How to prove the following integral equation? $\int_{0}^{c}x^2f(x)=0$ Let $f:\mathbb{R}\to \mathbb{R}$ be a continuous function such that $\int_{0}^{1}f(x)(1-x)dx=0$. Prove that there exists $c\in(0, 1)$ such that $$\int_{0}^{c}x^2f(x)=0$$
Didn't try anything because I don't know how to approach it.
 A: First, we show that there exists a number $a\in (0,1)$ such that $\int_{0}^{a}f(x)\,dx=0$. Let $F(x) := \int_0^x f(t)\,dt$. Doing integration by part to $\int_{0}^{1}f(x)(1-x)\,dx$ we get
$$0=(1-x)F(x)\Bigr\rvert_{0}^1 + \int_{0}^{1}F(x)\,dx = \int_{0}^{1}F(x)\,dx$$
Hence, by mean value theorem, there exists $b\in (0,1)$ such that $F(a)=0$, i.e,  $\int_{0}^{a}f(x)\,dx=0$.
Now, using the fact that $\int_{0}^{a}f(x)\,dx=0$, we will show there exists $b\in (0,a)$ such that $\int_{0}^{b}xf(x)\,dx=0$.

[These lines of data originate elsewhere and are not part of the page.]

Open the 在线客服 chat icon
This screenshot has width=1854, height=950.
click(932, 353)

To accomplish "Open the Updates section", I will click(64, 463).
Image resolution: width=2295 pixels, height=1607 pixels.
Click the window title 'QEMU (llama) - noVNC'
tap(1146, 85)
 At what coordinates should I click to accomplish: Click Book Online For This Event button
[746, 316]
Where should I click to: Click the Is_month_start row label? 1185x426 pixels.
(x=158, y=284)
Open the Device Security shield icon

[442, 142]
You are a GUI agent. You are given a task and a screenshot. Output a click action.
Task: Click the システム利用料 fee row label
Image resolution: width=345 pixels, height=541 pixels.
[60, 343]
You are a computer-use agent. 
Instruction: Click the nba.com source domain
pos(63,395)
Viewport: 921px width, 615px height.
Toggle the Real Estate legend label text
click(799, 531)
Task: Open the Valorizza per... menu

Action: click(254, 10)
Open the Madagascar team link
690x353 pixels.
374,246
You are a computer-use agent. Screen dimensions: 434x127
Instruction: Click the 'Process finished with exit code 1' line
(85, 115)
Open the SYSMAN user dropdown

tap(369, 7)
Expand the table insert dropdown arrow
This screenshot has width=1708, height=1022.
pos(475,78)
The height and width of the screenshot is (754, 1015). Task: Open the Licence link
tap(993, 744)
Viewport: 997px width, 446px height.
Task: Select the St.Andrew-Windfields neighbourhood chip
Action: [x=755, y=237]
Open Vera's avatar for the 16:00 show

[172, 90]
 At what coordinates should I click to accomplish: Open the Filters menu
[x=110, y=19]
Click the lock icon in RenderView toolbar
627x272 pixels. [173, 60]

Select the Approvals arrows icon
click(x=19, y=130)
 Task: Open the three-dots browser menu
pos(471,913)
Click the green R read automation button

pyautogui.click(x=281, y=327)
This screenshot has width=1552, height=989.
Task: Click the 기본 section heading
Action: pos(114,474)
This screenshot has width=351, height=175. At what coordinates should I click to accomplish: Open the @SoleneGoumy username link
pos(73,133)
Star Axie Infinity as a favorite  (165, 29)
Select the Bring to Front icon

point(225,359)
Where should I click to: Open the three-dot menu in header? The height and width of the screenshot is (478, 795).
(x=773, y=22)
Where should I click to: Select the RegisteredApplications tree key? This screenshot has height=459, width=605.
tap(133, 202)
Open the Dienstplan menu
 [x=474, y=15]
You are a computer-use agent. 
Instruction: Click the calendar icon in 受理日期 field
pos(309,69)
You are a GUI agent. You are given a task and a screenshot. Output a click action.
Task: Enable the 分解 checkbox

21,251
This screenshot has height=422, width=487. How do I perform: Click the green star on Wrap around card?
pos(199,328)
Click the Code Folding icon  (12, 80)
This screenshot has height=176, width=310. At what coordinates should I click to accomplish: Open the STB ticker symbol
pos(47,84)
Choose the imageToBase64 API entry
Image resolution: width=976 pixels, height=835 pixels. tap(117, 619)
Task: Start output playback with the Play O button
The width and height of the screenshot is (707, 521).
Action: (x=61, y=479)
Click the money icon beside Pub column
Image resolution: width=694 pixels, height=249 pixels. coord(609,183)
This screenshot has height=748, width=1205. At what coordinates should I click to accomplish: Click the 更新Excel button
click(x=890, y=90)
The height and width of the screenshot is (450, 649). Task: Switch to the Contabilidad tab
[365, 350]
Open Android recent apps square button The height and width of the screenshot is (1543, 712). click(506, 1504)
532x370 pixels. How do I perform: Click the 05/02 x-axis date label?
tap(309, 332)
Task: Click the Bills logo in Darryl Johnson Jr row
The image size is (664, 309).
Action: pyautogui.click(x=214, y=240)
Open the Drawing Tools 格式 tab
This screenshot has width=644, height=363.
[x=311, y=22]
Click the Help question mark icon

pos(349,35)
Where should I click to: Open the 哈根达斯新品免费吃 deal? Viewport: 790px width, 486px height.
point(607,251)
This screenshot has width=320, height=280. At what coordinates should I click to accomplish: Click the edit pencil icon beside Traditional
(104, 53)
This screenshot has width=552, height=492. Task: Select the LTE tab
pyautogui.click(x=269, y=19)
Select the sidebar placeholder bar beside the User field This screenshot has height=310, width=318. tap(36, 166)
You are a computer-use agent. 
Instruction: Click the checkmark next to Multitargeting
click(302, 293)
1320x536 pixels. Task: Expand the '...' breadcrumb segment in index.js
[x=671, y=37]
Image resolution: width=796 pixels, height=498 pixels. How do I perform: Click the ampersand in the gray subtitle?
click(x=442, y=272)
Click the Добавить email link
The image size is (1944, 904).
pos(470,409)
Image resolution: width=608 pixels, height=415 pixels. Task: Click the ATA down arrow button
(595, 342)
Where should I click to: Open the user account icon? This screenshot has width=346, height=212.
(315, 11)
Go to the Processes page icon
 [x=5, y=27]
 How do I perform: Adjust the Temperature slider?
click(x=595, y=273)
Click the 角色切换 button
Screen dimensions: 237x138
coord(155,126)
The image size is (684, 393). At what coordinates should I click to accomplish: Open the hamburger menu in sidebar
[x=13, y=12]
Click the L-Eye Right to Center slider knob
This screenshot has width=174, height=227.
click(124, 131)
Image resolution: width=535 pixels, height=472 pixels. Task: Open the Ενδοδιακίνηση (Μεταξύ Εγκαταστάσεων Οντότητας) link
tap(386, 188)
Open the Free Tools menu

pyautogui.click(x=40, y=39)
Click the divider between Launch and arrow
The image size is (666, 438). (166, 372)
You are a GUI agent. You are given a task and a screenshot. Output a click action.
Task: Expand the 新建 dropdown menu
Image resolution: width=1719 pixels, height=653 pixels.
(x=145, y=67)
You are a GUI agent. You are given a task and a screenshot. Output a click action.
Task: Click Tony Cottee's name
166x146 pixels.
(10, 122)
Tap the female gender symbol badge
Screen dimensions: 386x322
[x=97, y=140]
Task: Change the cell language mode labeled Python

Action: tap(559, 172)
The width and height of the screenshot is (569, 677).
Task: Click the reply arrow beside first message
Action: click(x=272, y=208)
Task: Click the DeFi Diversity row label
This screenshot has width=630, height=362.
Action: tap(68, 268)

Let $\displaystyle G(x)=\int_0^x\int_0^t f(u)\,du\,dt\quad$ and $\displaystyle g(x)=\int_0^x tf(t)\,dt$
Since $f(x)=G''(x)$, applying integration by part to $g(x)$ we get
$$\displaystyle g(x)=\int_0^x tG''(t)\,dt=\bigg[tG'(t)\bigg]_0^x-\int_0^x G'(t)\,dt=xG'(x)-G(x)$$
Now we know that $G'(0)=0$ and $G'(a)=\int_{0}^{a}f(x)\,dx=0$ so by Flett's theorem, there exists $b\in (0,a)$ such that
$$G'(b)=\dfrac{G(b)-G(0)}{b-0}=\dfrac{G(b)}{b}$$
Hence, $g(b)=bG'(b)-G(b)=0$.
Lastly, note that the above argument work for the continuous function $\tilde{f}(x):=xf(x)$ as well, namely, since $\int_{0}^{b}\tilde{f}(x)\,dx=\int_{0}^{b}xf(x)\,dx=0$, there exists $c\in (0,b)$ such that
$$0=\int_{0}^{c}x\tilde{f}(x)\,dx=\int_{0}^{c}x^2f(x)\,dx$$
hence the claim.
Remark: Clearly by the same argument, for any $n\in \mathbb{N}$, there exists $c_n\in (0,1)$ such that $$\int_{0}^{c_n}x^nf(x)\, dx=0$$
A: COMMENT.-A realization of such a function is $f(x)=\dfrac{\sin(2\pi x)}{1-x}$ that admits an extension by continuity at the point $x=1$ because $\lim_{x\to 1}\dfrac{\sin(2\pi x)}{1-x}=-2\pi$. It is easily verified that $\int_0^1f(x)(1-x)dx=0$.
On the other hand $$\int_0^{0.5}x^2f(x)dx\approx 0.0358981 \text { 
 and }\int_{0.5}^1x^2f(x)dx\approx -1.2948947$$ (the function $x^2f(x)$ being positive on $[0,0.5)$ and negative on $(0.5,1]$) so $$\left|\int_{0.5}^1x^2f(x)dx\right|\gt\int_0^{0.5}x^2f(x)dx$$ Consequently by mean value theorem there exists $c$ such that $\int_{0.5}^cx^2f(x)dx=-\int_0^{0.5}x^2f(x)dx$ thus $\int_0^cx^2f(x)dx=0$